Exercise details ->
Verbatim copy without images: repeat the records in full.

[Record excerpts Boundary: Start]

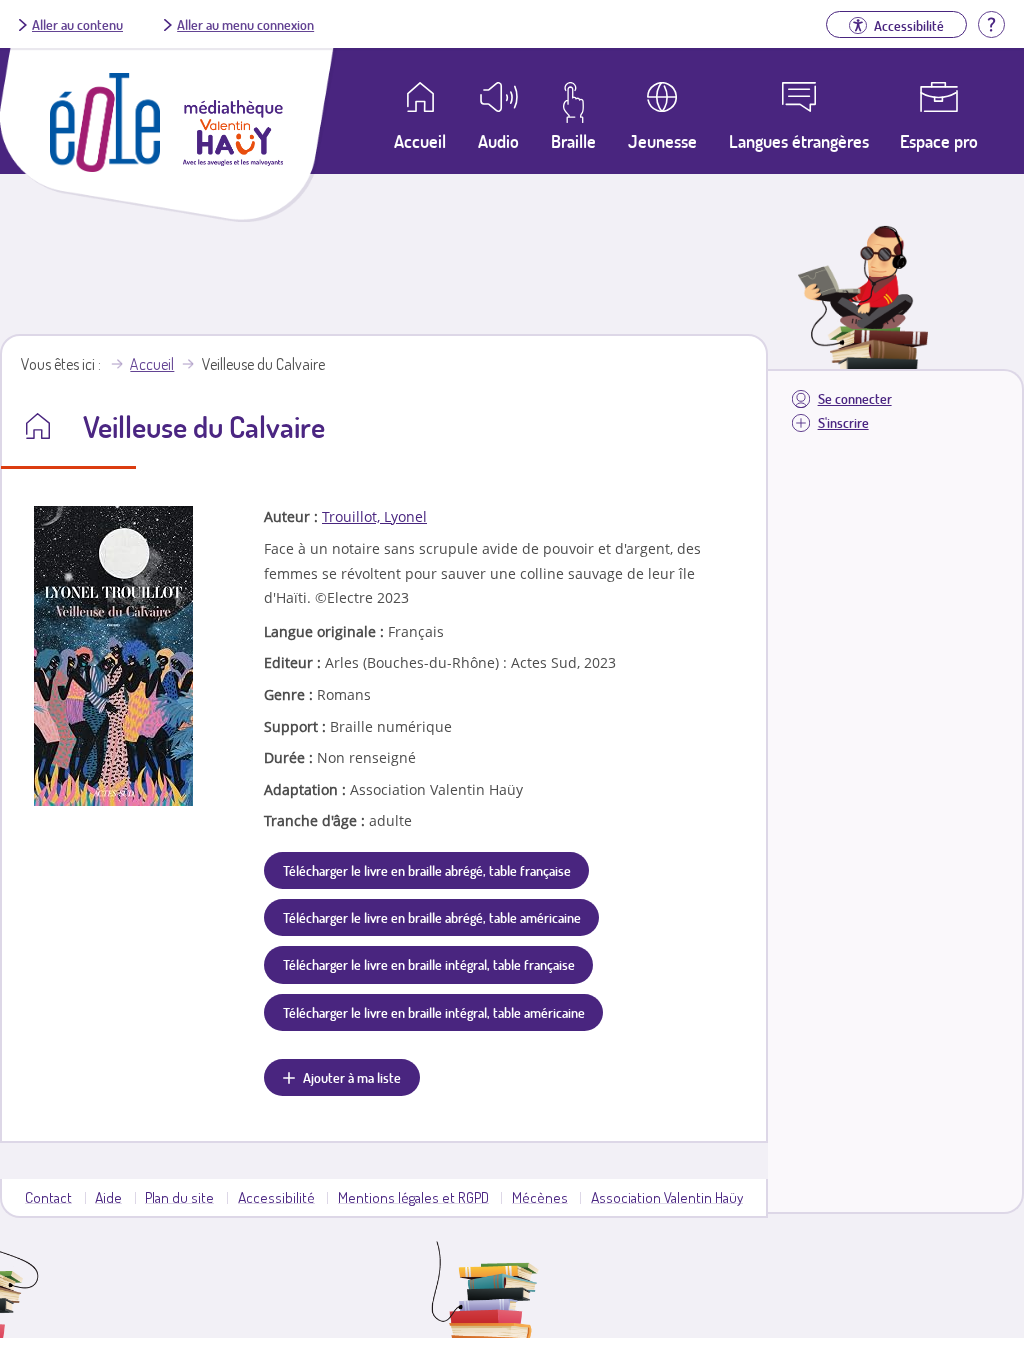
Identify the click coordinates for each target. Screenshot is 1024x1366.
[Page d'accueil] (105, 166)
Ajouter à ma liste (352, 1077)
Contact (48, 1197)
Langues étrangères (799, 141)
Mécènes (540, 1197)
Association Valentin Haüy (667, 1197)
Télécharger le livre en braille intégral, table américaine (434, 1012)
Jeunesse (662, 141)
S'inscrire (843, 422)
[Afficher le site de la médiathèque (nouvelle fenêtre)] (233, 160)
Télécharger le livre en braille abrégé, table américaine (432, 917)
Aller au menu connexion (245, 24)
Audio (498, 141)
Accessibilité (276, 1197)
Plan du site (179, 1197)
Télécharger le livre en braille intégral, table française (429, 964)
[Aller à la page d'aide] (991, 22)
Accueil (152, 364)
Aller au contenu (77, 24)
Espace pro (939, 141)
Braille (573, 141)
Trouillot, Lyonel (374, 516)
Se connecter (855, 398)
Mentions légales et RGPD (413, 1197)
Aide (108, 1197)
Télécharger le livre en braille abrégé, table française (427, 870)
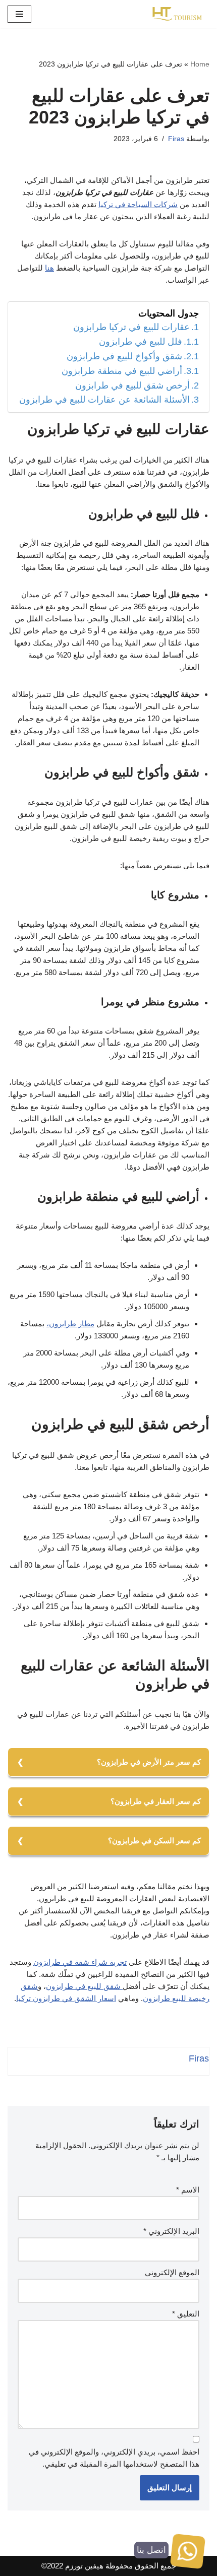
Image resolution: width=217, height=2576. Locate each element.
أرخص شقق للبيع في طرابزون (132, 385)
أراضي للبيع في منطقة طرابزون (122, 371)
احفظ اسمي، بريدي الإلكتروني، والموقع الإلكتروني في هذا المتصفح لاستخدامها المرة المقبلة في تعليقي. (114, 2458)
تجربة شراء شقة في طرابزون (80, 1962)
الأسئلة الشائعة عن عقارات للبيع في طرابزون (104, 400)
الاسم (187, 2189)
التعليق (185, 2313)
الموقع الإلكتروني (172, 2272)
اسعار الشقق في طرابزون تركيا (66, 1998)
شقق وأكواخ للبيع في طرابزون (124, 356)
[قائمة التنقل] (19, 14)
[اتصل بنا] (188, 2553)
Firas (176, 139)
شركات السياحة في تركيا (138, 204)
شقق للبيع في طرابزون (84, 1986)
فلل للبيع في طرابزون (140, 342)
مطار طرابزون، (70, 1323)
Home (199, 64)
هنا (49, 268)
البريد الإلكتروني (171, 2231)
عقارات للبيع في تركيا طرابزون (131, 327)
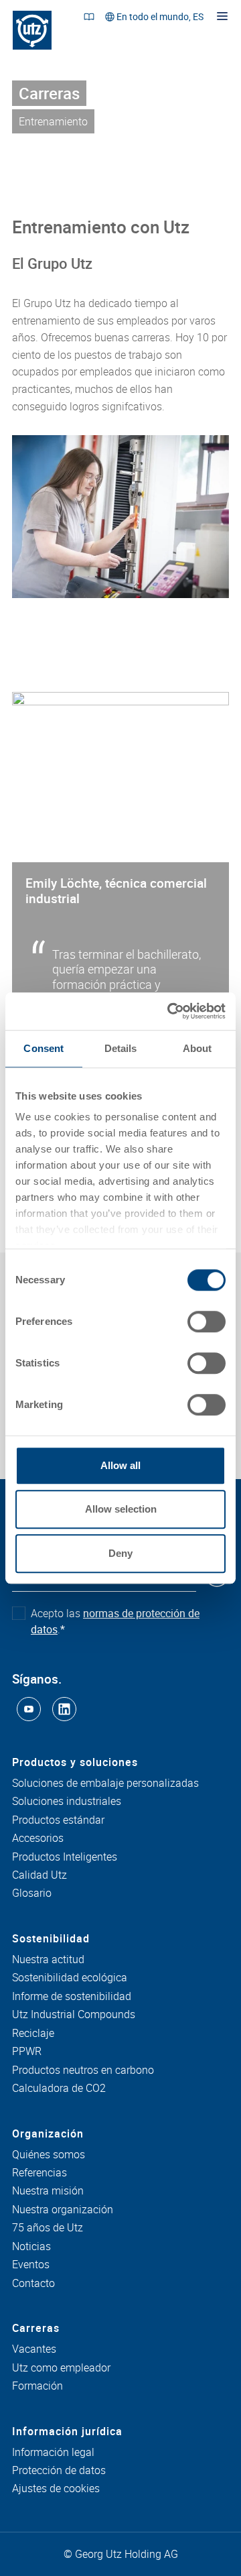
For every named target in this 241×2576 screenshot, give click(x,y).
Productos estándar (58, 1820)
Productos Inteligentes (64, 1857)
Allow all (120, 1465)
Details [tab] (120, 1048)
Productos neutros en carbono (83, 2070)
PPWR (27, 2052)
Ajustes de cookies (56, 2489)
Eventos (31, 2265)
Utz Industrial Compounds (73, 2015)
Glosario (32, 1893)
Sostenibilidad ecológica (69, 1978)
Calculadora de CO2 (59, 2089)
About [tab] (197, 1048)
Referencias (39, 2173)
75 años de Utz (47, 2228)
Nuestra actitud (48, 1960)
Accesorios (38, 1838)
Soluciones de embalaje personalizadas (105, 1783)
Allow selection (121, 1509)
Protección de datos (59, 2471)
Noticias (31, 2247)
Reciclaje (33, 2034)
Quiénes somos (48, 2155)
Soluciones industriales (66, 1802)
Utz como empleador (61, 2368)
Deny (120, 1553)
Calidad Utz (39, 1875)
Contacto (33, 2284)
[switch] (206, 1321)
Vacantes (34, 2349)
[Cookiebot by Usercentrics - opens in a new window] (170, 1011)
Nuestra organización (62, 2210)
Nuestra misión (48, 2191)
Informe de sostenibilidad (71, 1997)
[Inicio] (32, 30)
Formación (37, 2386)
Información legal (53, 2453)
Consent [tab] (43, 1048)
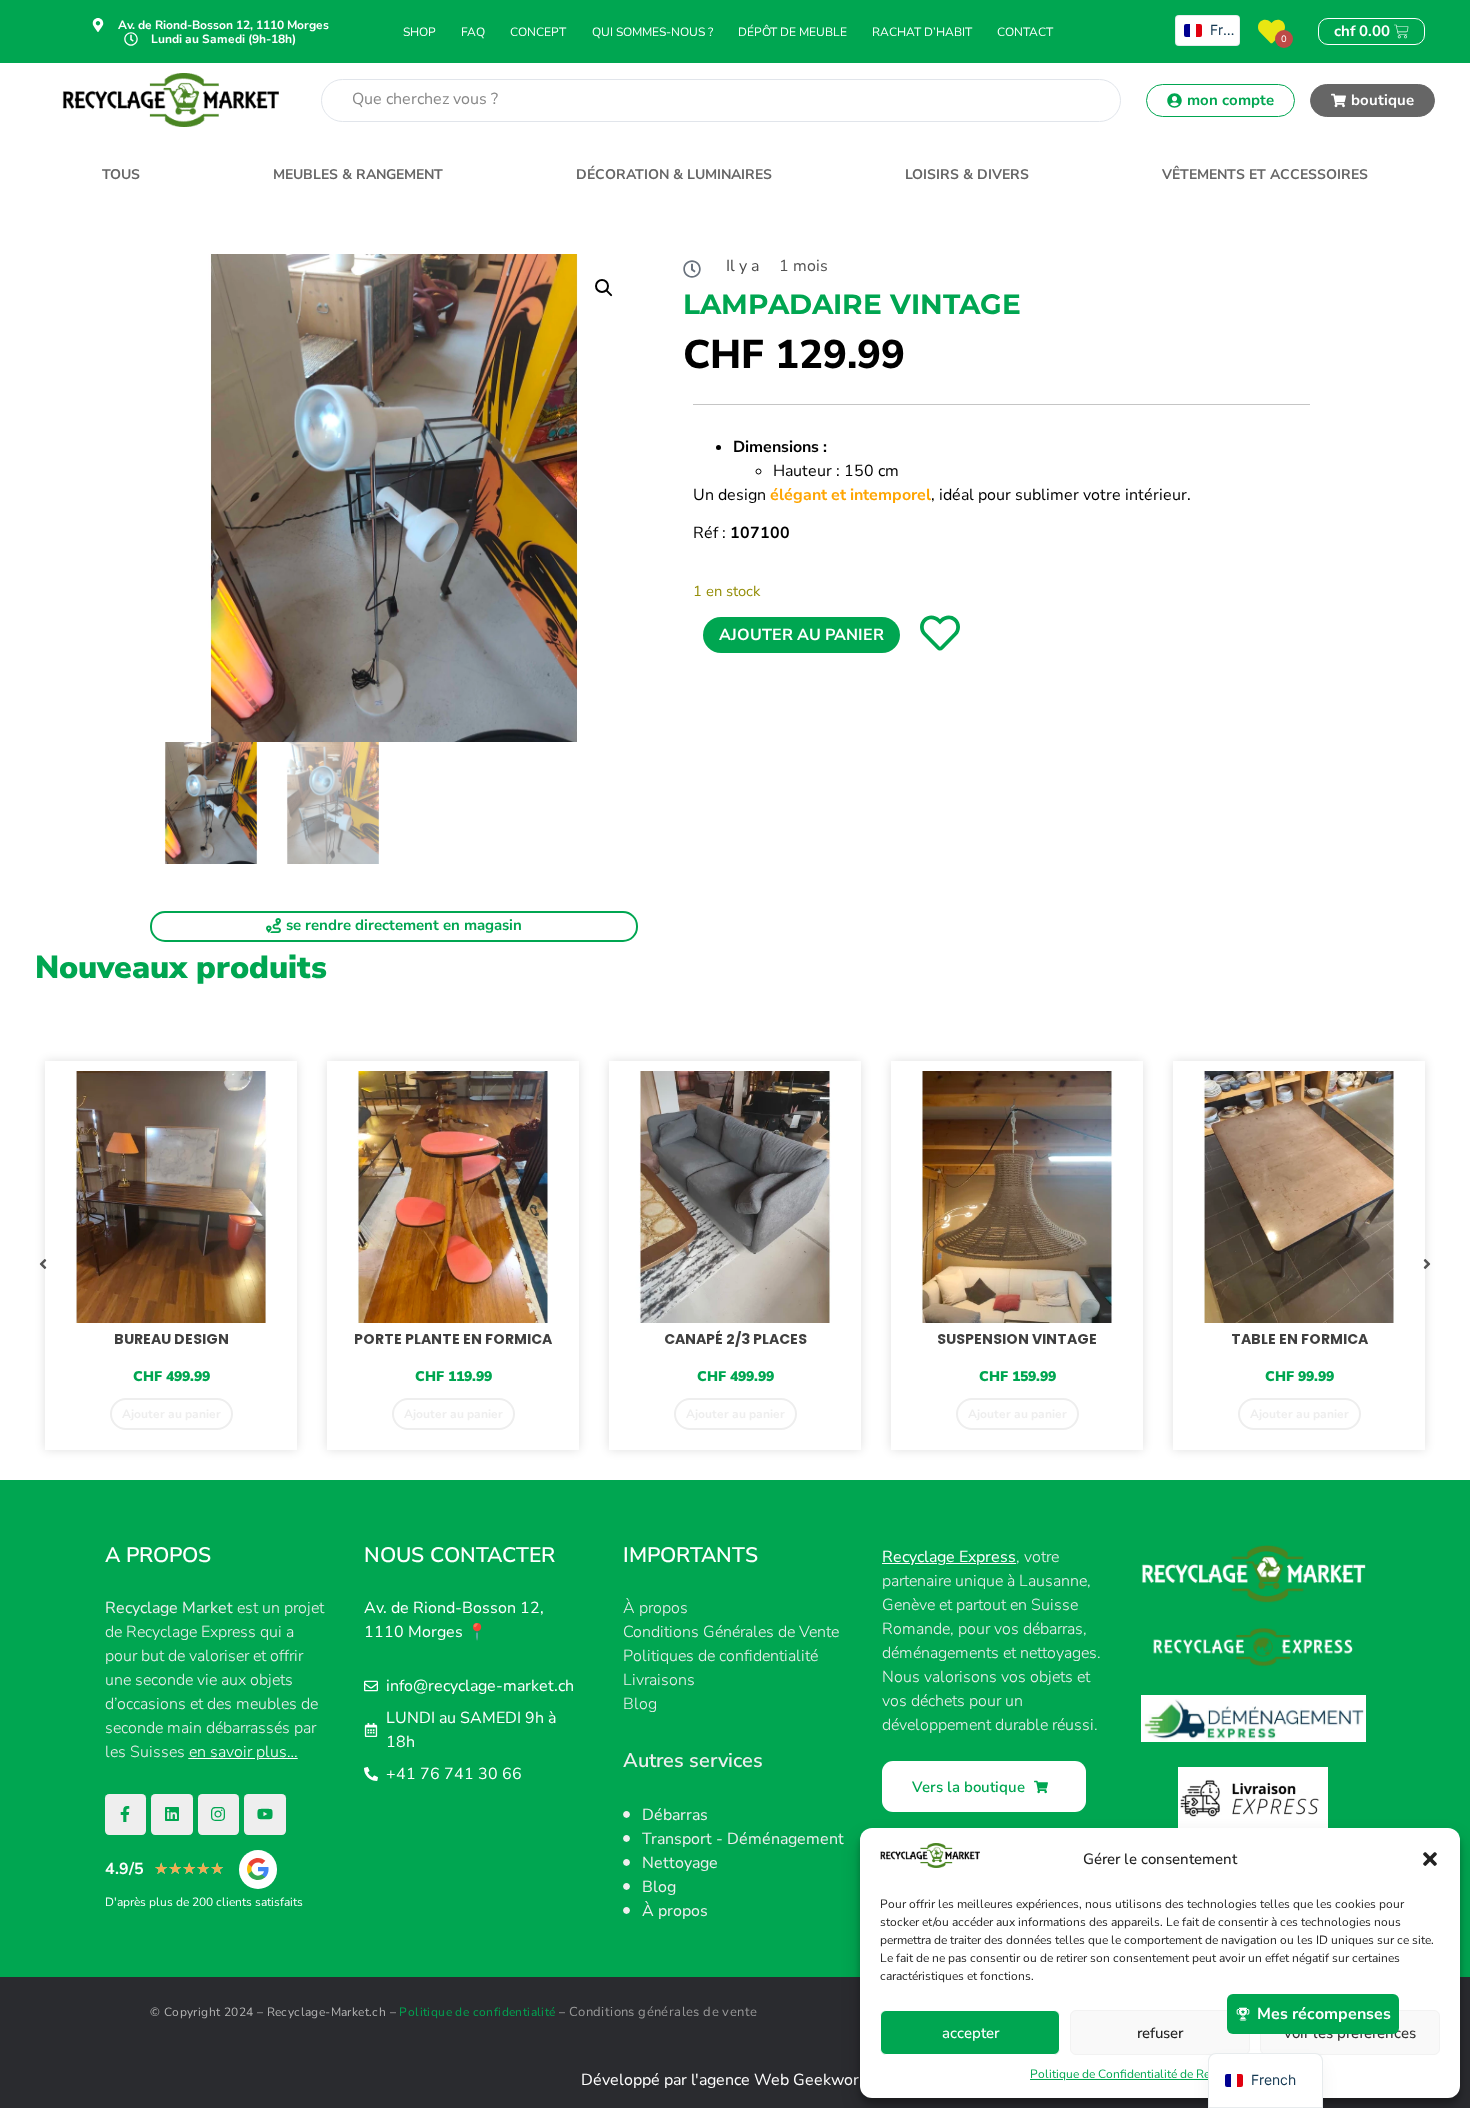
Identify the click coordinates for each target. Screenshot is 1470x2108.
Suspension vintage (1017, 1339)
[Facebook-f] (126, 1815)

[Record excerpts Boundary: End]

Task solution ->
Identify the click coordinates for each target. Screenshot is 1024x1366.
[Page d'accueil] (105, 166)
Ajouter à ma liste (352, 1077)
Contact (48, 1197)
Langues étrangères (799, 141)
Mécènes (540, 1197)
Association Valentin Haüy (667, 1197)
Télécharger le livre en braille intégral, table américaine (434, 1012)
Jeunesse (662, 141)
S'inscrire (843, 422)
[Afficher le site de la médiathèque (nouvelle fenêtre)] (233, 160)
Télécharger le livre en braille abrégé, table américaine (432, 917)
Aller au menu connexion (245, 24)
Audio (498, 141)
Accessibilité (276, 1197)
Plan du site (179, 1197)
Télécharger le livre en braille intégral, table française (429, 964)
[Aller à la page d'aide] (991, 22)
Accueil (152, 364)
Aller au contenu (77, 24)
Espace pro (939, 141)
Braille (573, 141)
Trouillot, Lyonel (374, 516)
Se connecter (855, 398)
Mentions légales et RGPD (413, 1197)
Aide (108, 1197)
Télécharger le livre en braille abrégé, table française (427, 870)
Image resolution: width=217, height=2576. Locate each element.
أرخص شقق للبيع في طرابزون (132, 385)
أراضي للبيع في منطقة طرابزون (122, 371)
احفظ اسمي، بريدي الإلكتروني، والموقع الإلكتروني في هذا المتصفح لاستخدامها المرة المقبلة في تعليقي. (114, 2458)
تجربة شراء شقة في طرابزون (80, 1962)
الأسئلة الشائعة عن عقارات للبيع في طرابزون (104, 400)
الاسم (187, 2189)
التعليق (185, 2313)
الموقع الإلكتروني (172, 2272)
اسعار الشقق في طرابزون تركيا (66, 1998)
شقق وأكواخ للبيع في طرابزون (124, 356)
[قائمة التنقل] (19, 14)
[اتصل بنا] (188, 2553)
Firas (176, 139)
شركات السياحة في تركيا (138, 204)
شقق للبيع في طرابزون (84, 1986)
فلل للبيع في طرابزون (140, 342)
مطار طرابزون، (70, 1323)
Home (199, 64)
هنا (49, 268)
البريد الإلكتروني (171, 2231)
عقارات للبيع في تركيا طرابزون (131, 327)
For every named target in this 241×2576 screenshot, give click(x,y).
Productos estándar (58, 1820)
Productos Inteligentes (64, 1857)
Allow all (120, 1465)
Details [tab] (120, 1048)
Productos neutros en carbono (83, 2070)
PPWR (27, 2052)
Ajustes de cookies (56, 2489)
Eventos (31, 2265)
Utz Industrial Compounds (73, 2015)
Glosario (32, 1893)
Sostenibilidad ecológica (69, 1978)
Calculadora de CO2 (59, 2089)
About [tab] (197, 1048)
Referencias (39, 2173)
75 años de Utz (47, 2228)
Nuestra actitud (48, 1960)
Accesorios (38, 1838)
Soluciones de embalaje personalizadas (105, 1783)
Allow selection (121, 1509)
Protección de datos (59, 2471)
Noticias (31, 2247)
Reciclaje (33, 2034)
Quiénes somos (48, 2155)
Soluciones industriales (66, 1802)
Utz como empleador (61, 2368)
Deny (120, 1553)
Calidad Utz (39, 1875)
Contacto (33, 2284)
[switch] (206, 1321)
Vacantes (34, 2349)
[Cookiebot by Usercentrics - opens in a new window] (170, 1011)
Nuestra organización (62, 2210)
Nuestra misión (48, 2191)
Informe de sostenibilidad (71, 1997)
[Inicio] (32, 30)
Formación (37, 2386)
Información legal (53, 2453)
Consent [tab] (43, 1048)
Identify the click coordinates for each target. Screenshot is 1470x2108.
Suspension vintage (1017, 1339)
[Facebook-f] (126, 1815)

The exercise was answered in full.